ZFS hot spares versus more parity

raidzfs

I am a bit new to ZFS but I am bringing up a new storage pool with 12 physical drives.

My current plan is to have RAIDZ2 across 10 drives and two hot spares.

But I wonder if I would not be better off with RAIDZ3 across all 12 drives and no hot spares.

The reasoning is that hot spares are basically powered-up, idle drives. It may be months or years before they are called into service and at that time I might find out that they were not viable. If they were part of a RAID stripe I could at least get feedback as to whether they were good or not.

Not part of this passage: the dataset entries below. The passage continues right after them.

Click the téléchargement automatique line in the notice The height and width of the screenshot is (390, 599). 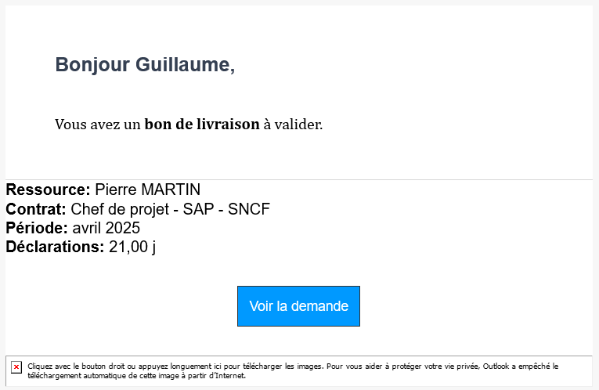(136, 376)
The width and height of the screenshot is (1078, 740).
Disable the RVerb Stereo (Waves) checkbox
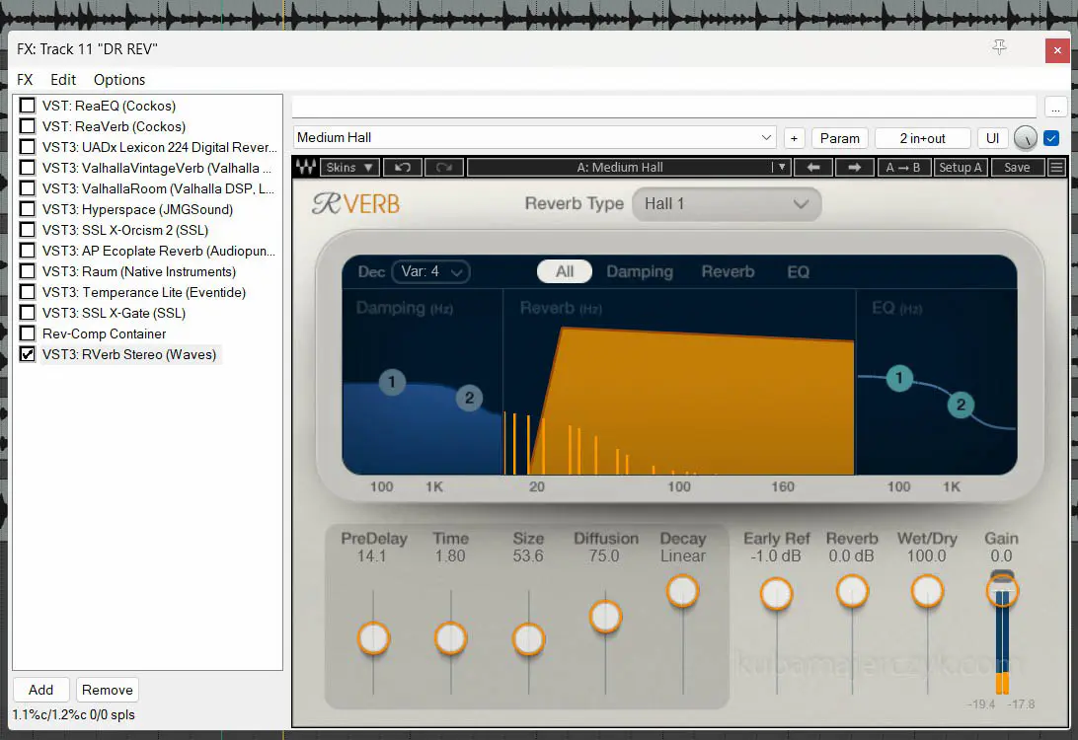point(28,354)
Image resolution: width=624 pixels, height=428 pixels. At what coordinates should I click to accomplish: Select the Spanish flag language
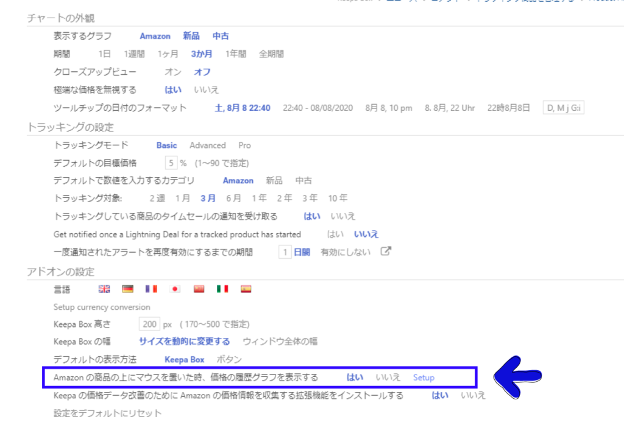246,289
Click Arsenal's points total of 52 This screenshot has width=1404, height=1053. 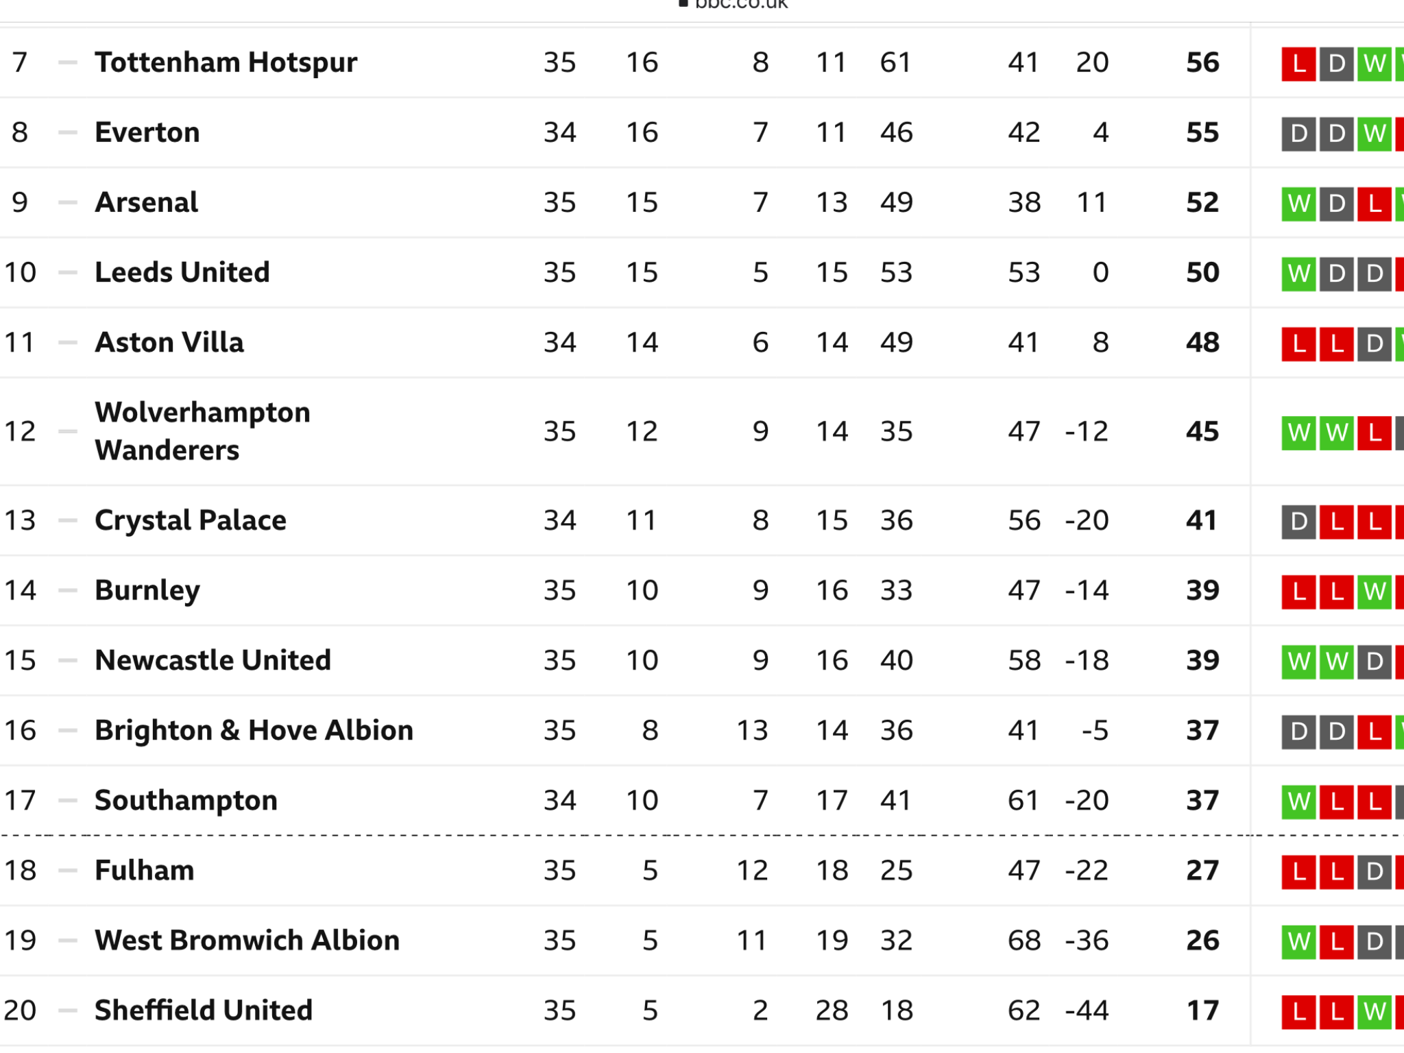click(x=1202, y=202)
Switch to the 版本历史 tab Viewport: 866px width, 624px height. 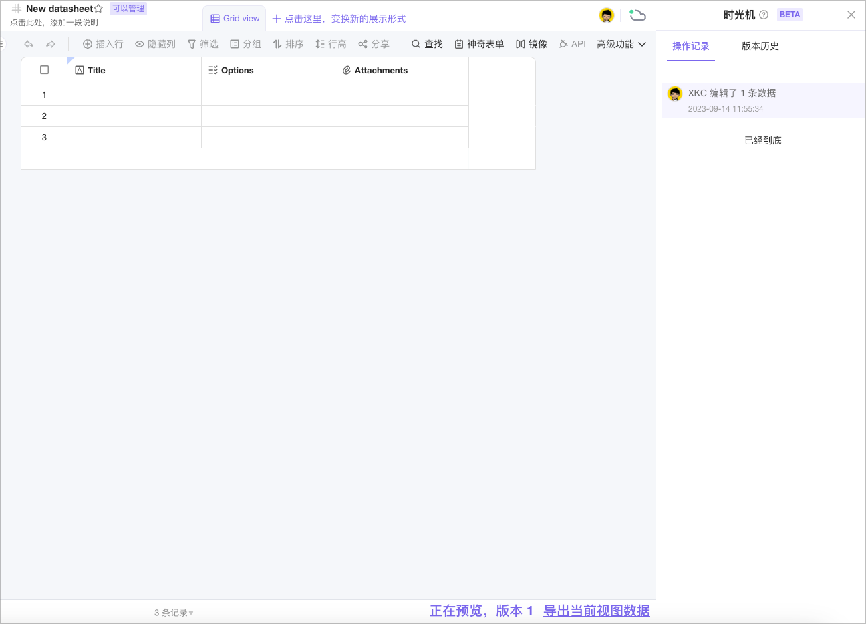point(760,46)
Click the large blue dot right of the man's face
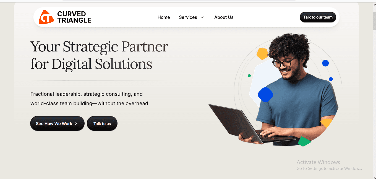The image size is (376, 179). (325, 63)
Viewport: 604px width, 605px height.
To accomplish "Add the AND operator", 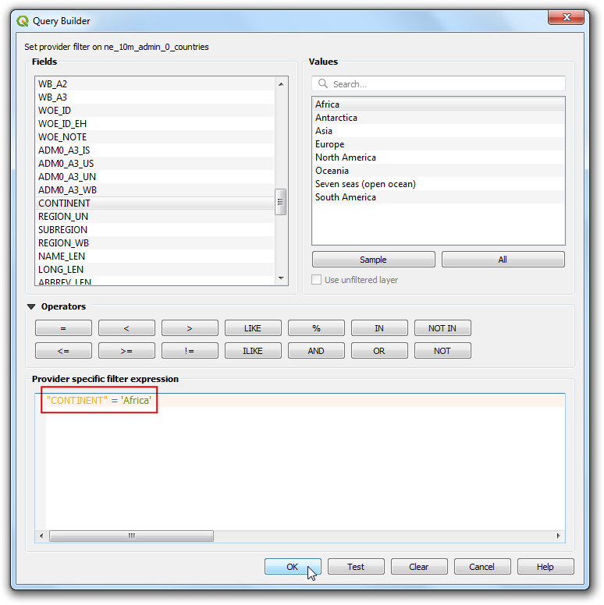I will tap(316, 351).
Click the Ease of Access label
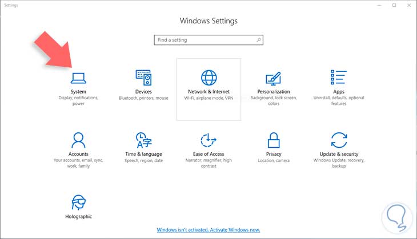This screenshot has width=417, height=239. [209, 154]
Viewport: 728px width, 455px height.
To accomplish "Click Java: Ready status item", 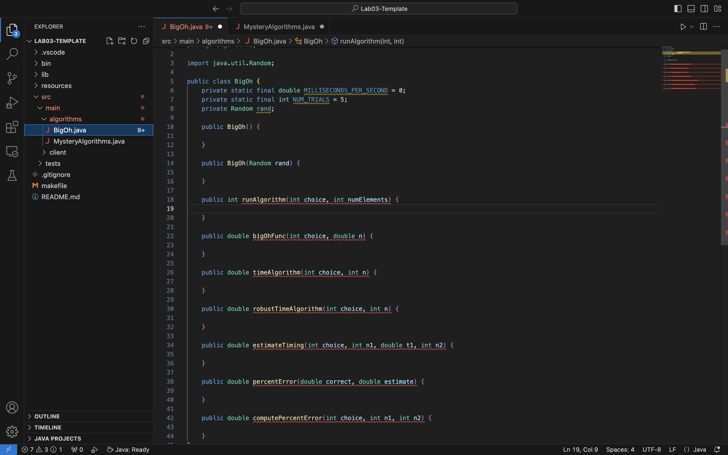I will [128, 450].
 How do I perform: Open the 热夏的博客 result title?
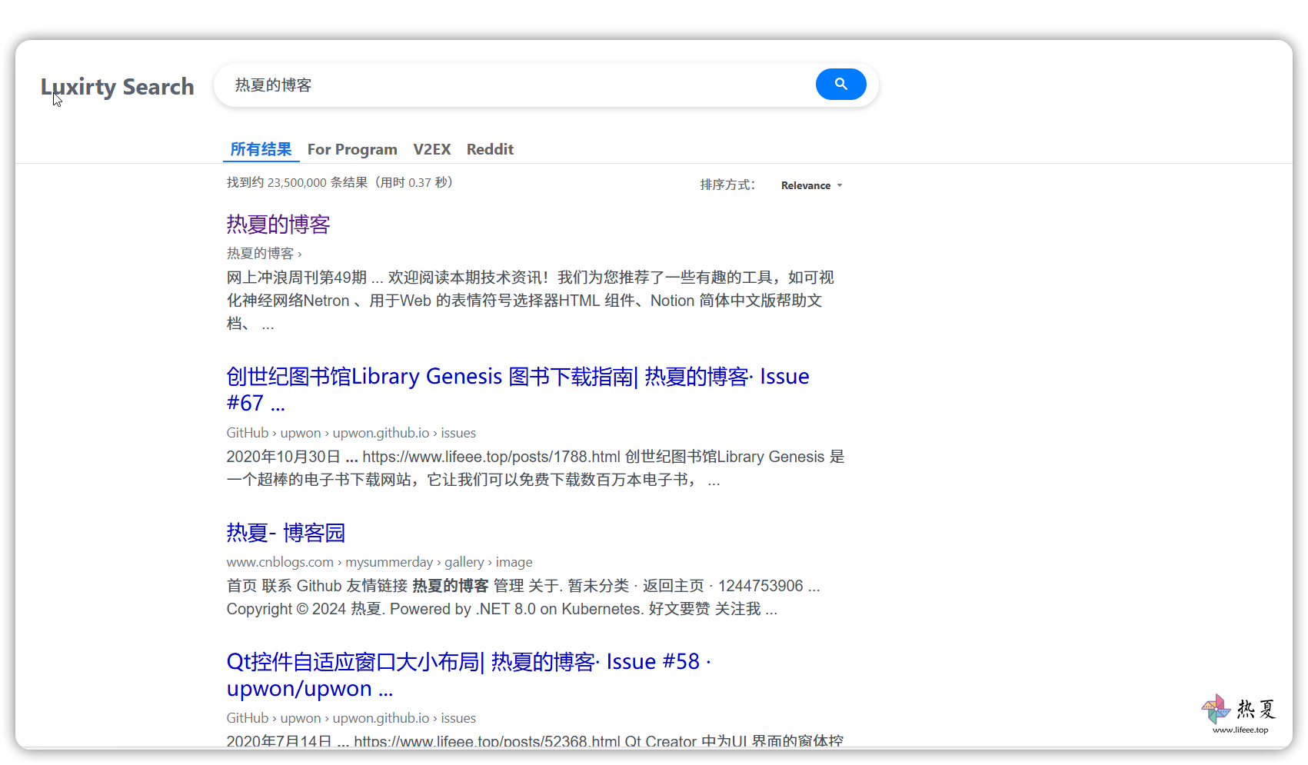pyautogui.click(x=278, y=225)
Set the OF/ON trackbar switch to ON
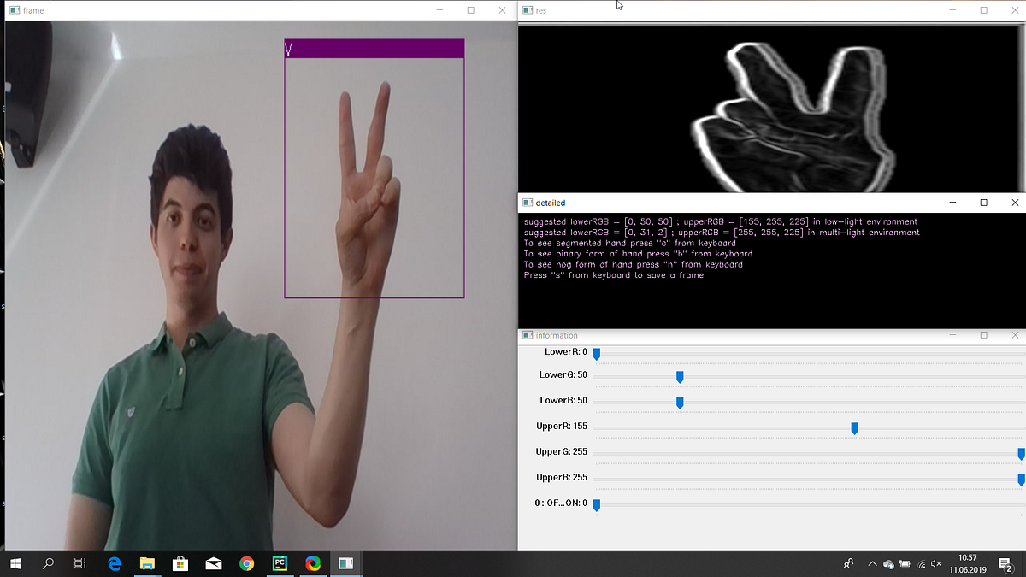The width and height of the screenshot is (1026, 577). pyautogui.click(x=596, y=505)
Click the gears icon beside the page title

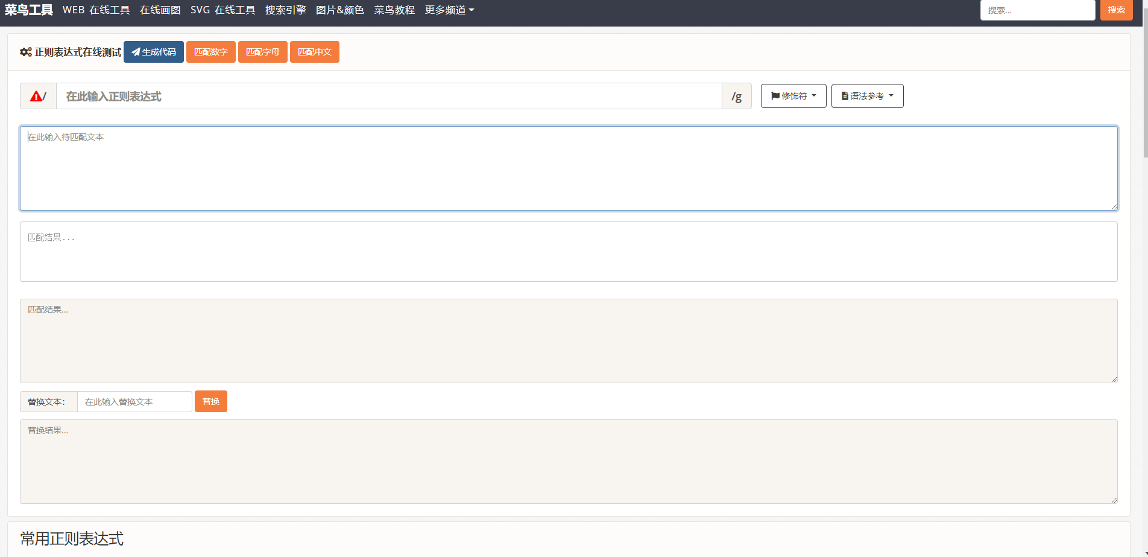[x=26, y=53]

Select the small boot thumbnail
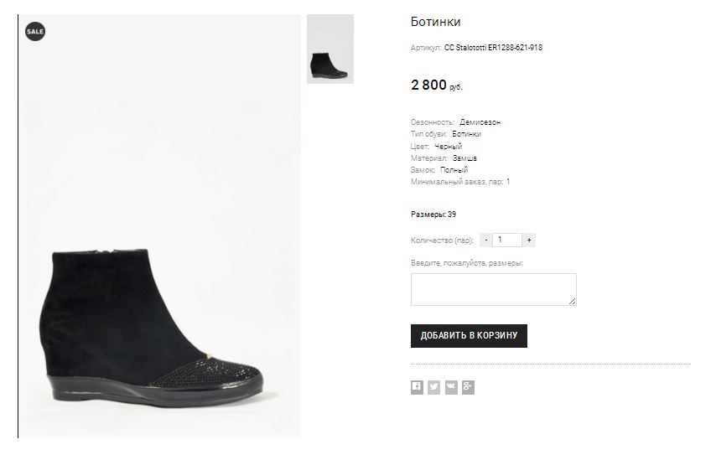pyautogui.click(x=330, y=49)
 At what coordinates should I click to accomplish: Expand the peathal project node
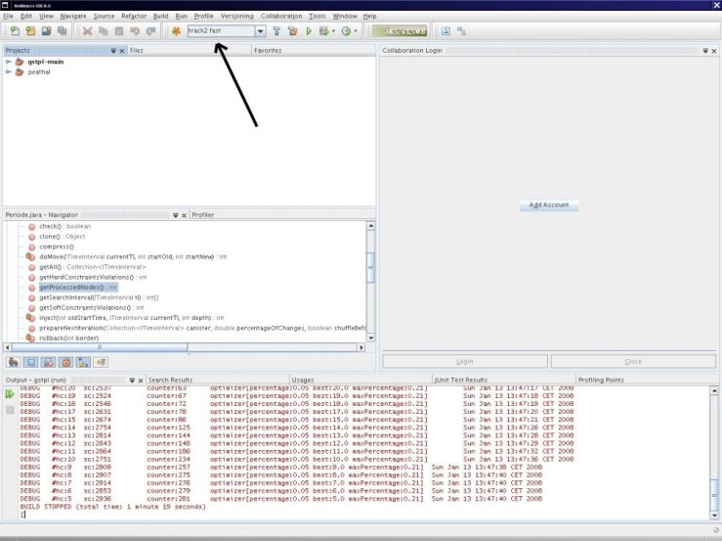9,71
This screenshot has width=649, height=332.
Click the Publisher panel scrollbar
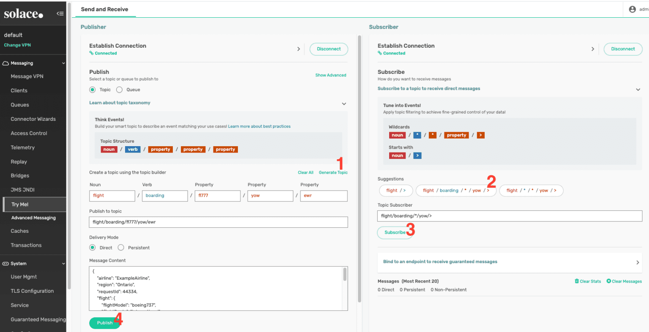coord(360,169)
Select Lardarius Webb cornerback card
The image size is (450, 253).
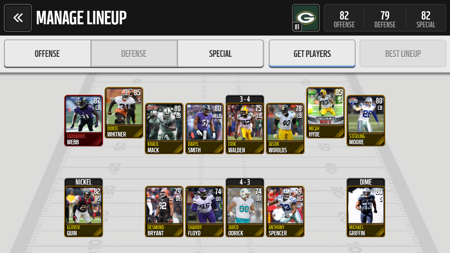point(84,120)
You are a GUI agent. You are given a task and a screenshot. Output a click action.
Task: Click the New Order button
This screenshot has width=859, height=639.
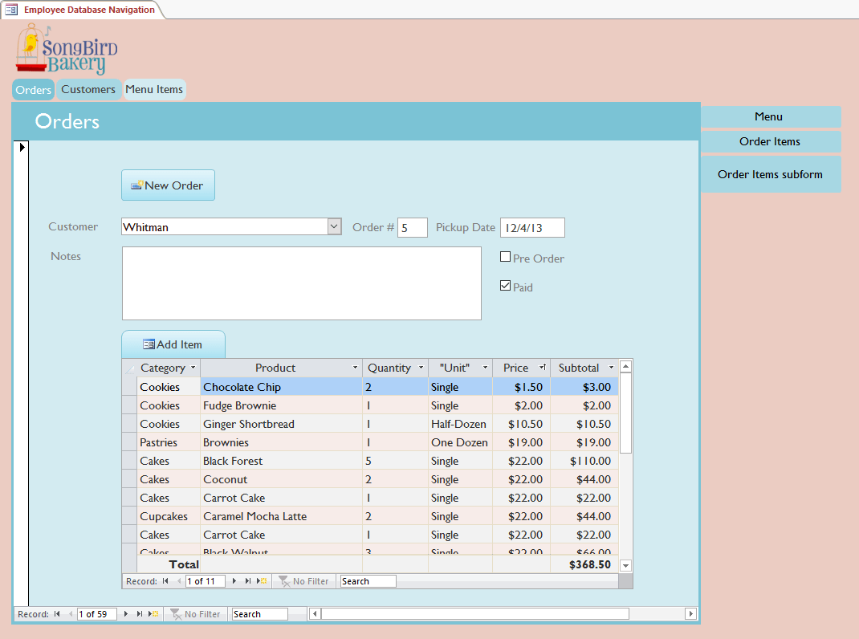click(168, 185)
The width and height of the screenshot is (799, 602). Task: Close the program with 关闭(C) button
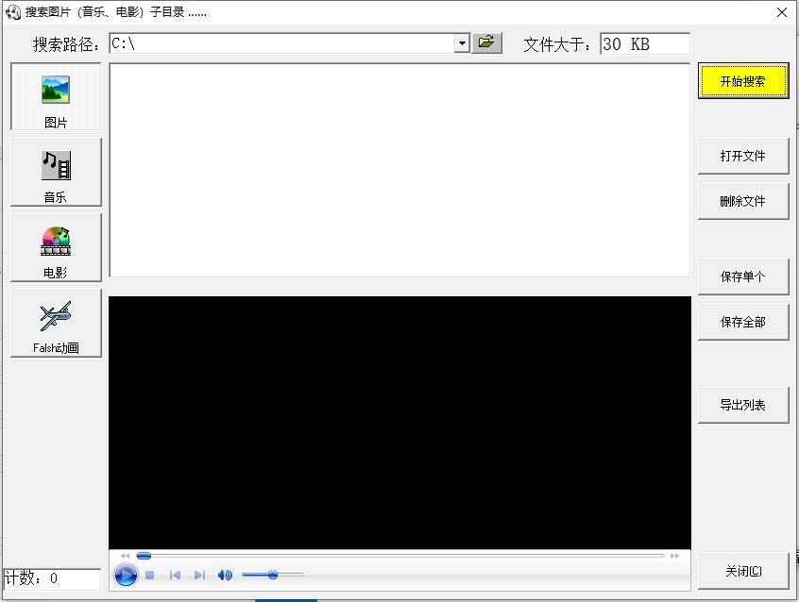click(x=743, y=571)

I haven't seen much discussion of this on the web. Does anyone have advice?

Best Answer

About hot spares

Hot spares are set to a specific pool, but can be attached to any vdev of the pool automatically in case of failures. If you only have a single vdev consisting of all your disks, you are better off directly incorporating the disks (except if you already have RAIDZ3 and still disks to spare).

Additionally, resilvering takes time and occurs in a vulnerable (RAIDZ1, 2-way mirrors) or performance-reduced state (RAIDZ2, RAIDZ3, 3-way mirrors), which would not have occurred if you had already attached the device to the vdev.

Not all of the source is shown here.